TEXTAUSZUG →
Grenzjäger
Ein Hörspiel von Jan Rys
Biographie
Jan Rys (eigentlich Marcel Nerlich) wurde am 22. Juli 9131 in Mährisch
Austrau/Tschechoslowakei geboren. Als Schüler wechselte er zwischen Gymnasien
im sogenannten Protektorat, in der CSSR, in Österreich und der Bundesrepublik.
Die Erfahrungen genügten ihm um aufs Abitur zu verzichten. Seit 1951 freier
Schriftsteller. 1960 hatte er mit dem Grenzjäger einen großen Hörspielerfolg.
Die Form des Hörspiels liebt er für die Mehrdeutigkeit der Sprache und für das
Spiel mit Wirklichkeiten. Thematisch geht es ihm vor allem darum, die Frage
nach dem ich in seinen Personen zu stellen. Viele seiner Hörspiele wurden auch
in andere Sprachen übersetzt.
Um junge Autoren zu Werkstattgesprächen zusammenzuführen, hat Rys das
Diskussionsforum Karlstein gegründet.
Personen
Vrazil, Liska: Zwei Herren, die
sich in einem Wiener Café zum Spiel treffen
Inhaltsangabe
In einem Wiener Café sitzen ein alter und ein jüngerer Mann.

Einträge zum Zeigen auf Dokumente und Screenshots:
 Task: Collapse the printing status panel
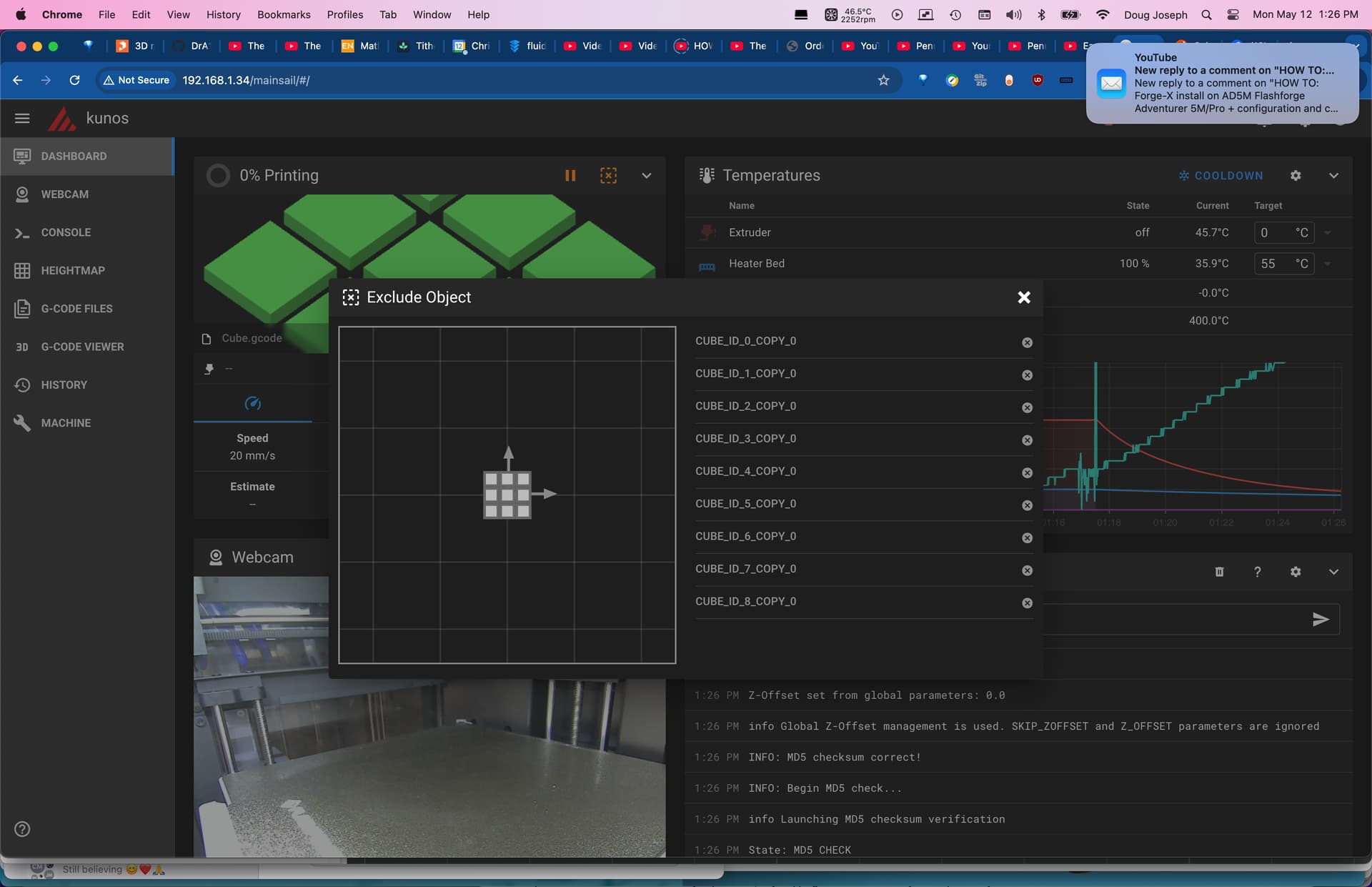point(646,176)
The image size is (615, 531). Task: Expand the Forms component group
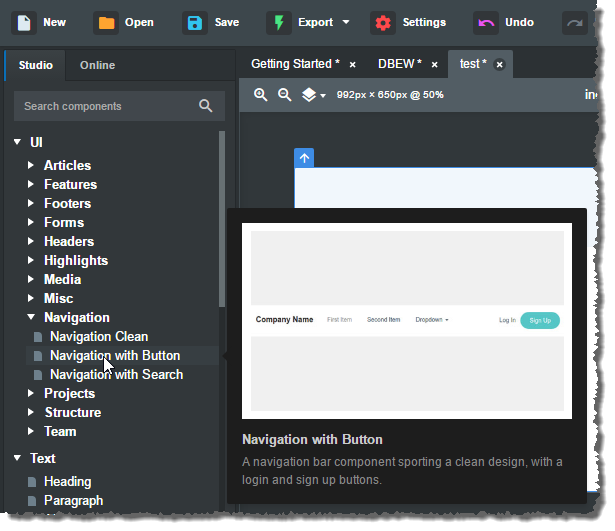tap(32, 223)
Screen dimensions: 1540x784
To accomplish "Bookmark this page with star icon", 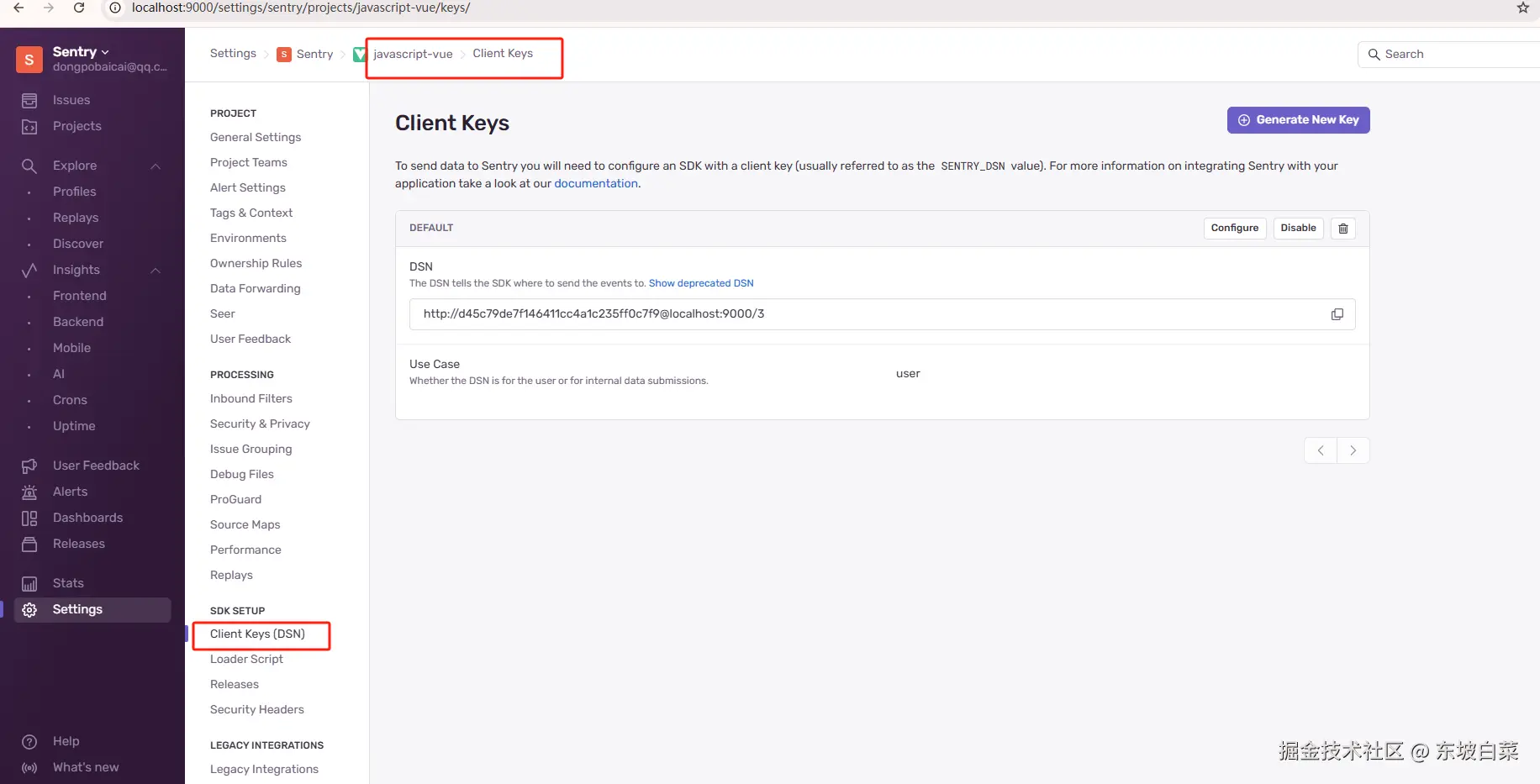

AUFGABEN →
A – Nenne alle Staaten und Gebiete, zwischen deren Gymnasien Jan Rys laut dem Textauszug zum Hörspiel „Grenzjäger“ als Schüler wechselte.
B – Führe den Textauszug zum Hörspiel „Grenzjäger“ im Anschluss an den letzten Satz der Inhaltsangabe fort.
Die Datensätze sind vom Textauszug getrenntes, eigenständiges Material.

LÖSUNGEN →
A – das sogenannte Protektorat, die CSSR, Österreich, die Bundesrepublik

B –
Konzentriert wie auf eine Partie Schach
oder Tarock , aber ohne Spielbrett oder Karten, spielen die beiden ein
seltsames, Hypothetisches Spiel: Heimkehr. Sie sind Flüchtlinge, spielen auch
nicht zum ersten Mal so. Doch heute, da der Ober sieht daß der alten Vrazil
besonders aufgeregt ist rät er dringend ab. Vrazil indessen besteht darauf
wieder von Liska "geführt" zu werden; heute würden sie bestimmt ans Ziel
kommen. Während sie die ganze Zeit an ihrem Caféhaustisch sitzen bleiben, ohne
Ortswechsel oder Einblendungen, überwinden sie in ihrer Fantasie Kontrollen,
Sperren, Gefahren. Liska duldet beim Spiel kein Schummeln, "schöne"
Erinnerungen sind verpönt, Vrazil wird auch real mit den gegenwärtigen
Verhältnissen "drüben" konfrontiert: Militärstreifen überwachen Straßen und
Züge, Stacheldraht und Minenfelder sind zu überwinden und zu umschleichen,
Bahndämme heimlich zu übersteigen. Nur im Zug bei Vorüberfahrt an einer
Wallfahrtskirche, eine Erinnerung an Fahrten in ihrer Jugend, bleibt eine kurze
Atempause. Dann, in der Heimatstatt darf Vrazil erst recht nicht ausweichen.
Der Unterschied gegen früher ist deutlich genug: Die Polizisten sind nicht mehr
blau sondern grün, nicht mehr Ordnungshüter, sondern Handlanger der Macht, und
in Vrazils Wohnung gibt es keine gestreiften Vorhänge, kein Sofa zum ausruhen
mehr, fremde Leute wohnen hier. Schließlich ist Vrazil ja damals davongelaufen!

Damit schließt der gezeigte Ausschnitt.